C’est un vrai bouleversement du paysage audiovisuel. Après être passés de TF1 à Canal+ puis à beIN Sports, les droits TV de diffusion de la Ligue des Champions sont désormais la propriété de SFR Sport, petite chaîne disponible presque uniquement pour les abonnés de l’opérateur au carré rouge. La maison-mère Altice aurait déboursé 350 millions d’euros pour s’offrir ce joli cadeau ainsi que la Ligue Europa. Europe1.fr fait le point sur les conséquences de cette attribution qui a pris de court les fans de football.
SFR sport y'a un an ils n'existaient même pas aujourd'hui ils ont les droits exclusifs de la LDC, on dirait la trajectoire d'Emmanuel Macron
— Winston R.™ (@winston91) 11 mai 2017
- 350 millions, c’est beaucoup ?
Selon les informations de L’Équipe, SFR a déboursé 350 millions d’euros par saison pour s’offrir les droits exclusifs pour la retransmission de la Ligue des champions et de la Ligue Europa sur la période 2018-2021. Sur cette somme, 315 millions seraient destinés à la C1 et 35 millions à la C3. Des prix largement supérieurs au niveau des droits précédents. De 2015 à 2018, BeIN Sports et Canal+, codétenteurs des droits, payaient respectivement 90 et 50 millions d’euros par saison pour la Ligue des Champions, soit un total de 140 millions. Quant à la Ligue Europa, elle coûtait 25 millions par an à beIN Sports et M6/W9.

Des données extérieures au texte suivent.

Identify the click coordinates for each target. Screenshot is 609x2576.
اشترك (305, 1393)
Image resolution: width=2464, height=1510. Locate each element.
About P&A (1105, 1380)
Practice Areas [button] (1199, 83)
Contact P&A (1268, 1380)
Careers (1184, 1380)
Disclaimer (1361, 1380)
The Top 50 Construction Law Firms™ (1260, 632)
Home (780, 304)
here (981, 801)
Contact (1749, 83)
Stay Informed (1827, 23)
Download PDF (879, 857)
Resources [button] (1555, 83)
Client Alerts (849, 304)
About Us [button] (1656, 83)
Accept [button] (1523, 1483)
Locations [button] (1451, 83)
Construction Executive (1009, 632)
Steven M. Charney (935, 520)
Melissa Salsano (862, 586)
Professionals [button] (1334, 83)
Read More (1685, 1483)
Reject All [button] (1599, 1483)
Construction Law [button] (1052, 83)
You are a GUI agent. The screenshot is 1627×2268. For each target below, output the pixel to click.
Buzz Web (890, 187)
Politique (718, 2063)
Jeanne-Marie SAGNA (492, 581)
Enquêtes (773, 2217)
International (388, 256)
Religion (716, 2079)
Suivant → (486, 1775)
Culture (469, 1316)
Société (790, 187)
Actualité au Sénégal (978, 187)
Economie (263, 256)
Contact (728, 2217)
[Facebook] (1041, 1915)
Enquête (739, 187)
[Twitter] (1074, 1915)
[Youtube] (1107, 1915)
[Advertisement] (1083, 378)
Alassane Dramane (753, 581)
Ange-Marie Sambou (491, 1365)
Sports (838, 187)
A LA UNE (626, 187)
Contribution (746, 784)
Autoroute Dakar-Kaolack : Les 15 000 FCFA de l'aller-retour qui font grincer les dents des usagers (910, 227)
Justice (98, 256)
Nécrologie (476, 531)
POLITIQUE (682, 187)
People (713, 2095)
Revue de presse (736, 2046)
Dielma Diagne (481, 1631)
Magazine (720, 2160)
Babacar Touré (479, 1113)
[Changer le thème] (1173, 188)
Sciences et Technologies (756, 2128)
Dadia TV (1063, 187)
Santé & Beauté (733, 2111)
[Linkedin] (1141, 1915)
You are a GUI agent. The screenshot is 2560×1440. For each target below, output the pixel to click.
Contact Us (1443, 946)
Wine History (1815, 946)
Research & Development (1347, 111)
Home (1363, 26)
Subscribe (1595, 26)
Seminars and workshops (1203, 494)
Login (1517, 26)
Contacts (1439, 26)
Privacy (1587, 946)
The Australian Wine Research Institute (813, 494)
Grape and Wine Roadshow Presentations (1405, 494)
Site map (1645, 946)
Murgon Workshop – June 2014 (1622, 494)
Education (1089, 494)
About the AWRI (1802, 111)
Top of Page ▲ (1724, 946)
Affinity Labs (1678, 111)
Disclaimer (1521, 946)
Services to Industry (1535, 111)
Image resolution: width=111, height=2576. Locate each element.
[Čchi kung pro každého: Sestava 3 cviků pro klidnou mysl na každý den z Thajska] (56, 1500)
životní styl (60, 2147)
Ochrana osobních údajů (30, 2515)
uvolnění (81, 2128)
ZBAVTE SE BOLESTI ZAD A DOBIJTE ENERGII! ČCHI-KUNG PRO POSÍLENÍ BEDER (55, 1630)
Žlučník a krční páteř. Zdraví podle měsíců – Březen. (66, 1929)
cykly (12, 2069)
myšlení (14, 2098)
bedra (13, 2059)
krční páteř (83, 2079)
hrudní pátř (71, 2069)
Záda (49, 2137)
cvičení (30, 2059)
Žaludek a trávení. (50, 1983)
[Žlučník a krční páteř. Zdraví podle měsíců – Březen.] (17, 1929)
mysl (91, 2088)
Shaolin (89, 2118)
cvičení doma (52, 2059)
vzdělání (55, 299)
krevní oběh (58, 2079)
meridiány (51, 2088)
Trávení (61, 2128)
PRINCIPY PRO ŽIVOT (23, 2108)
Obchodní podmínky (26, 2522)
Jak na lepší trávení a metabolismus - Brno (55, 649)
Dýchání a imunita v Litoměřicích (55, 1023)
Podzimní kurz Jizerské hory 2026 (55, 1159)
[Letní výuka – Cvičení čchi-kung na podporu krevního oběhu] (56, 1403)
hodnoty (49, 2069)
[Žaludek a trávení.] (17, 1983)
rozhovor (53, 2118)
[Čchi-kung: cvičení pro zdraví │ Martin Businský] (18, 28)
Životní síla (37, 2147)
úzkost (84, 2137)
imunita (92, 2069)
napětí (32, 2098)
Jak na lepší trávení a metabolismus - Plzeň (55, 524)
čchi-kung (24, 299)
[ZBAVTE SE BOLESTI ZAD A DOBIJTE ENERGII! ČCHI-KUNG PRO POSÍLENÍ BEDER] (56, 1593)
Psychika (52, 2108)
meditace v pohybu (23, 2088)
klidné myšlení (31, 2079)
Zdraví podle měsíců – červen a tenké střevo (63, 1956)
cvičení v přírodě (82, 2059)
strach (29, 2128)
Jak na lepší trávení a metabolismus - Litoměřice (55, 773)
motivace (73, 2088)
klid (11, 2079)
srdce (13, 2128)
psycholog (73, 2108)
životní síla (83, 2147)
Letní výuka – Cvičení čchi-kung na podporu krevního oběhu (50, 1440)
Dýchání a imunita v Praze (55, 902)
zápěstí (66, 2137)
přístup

Cette acquisition surprise place SFR Sport parmi les géants de la retransmission du football en Europe. La France occupe désormais la deuxième place en Europe dans le classement des pays où les droits de la Ligue des Champions sont les plus chers, derrière le Royaume-Uni, où BT Sports déboursera 467 millions d’euros par saison de 2018 à 2021. La France dépasse l’Italie et les 230 millions annuels payés par Mediaset de 2015 à 2018. A titre de comparaison, l’Allemagne est loin derrière avec 54 millions par an entre 2012 et 2015.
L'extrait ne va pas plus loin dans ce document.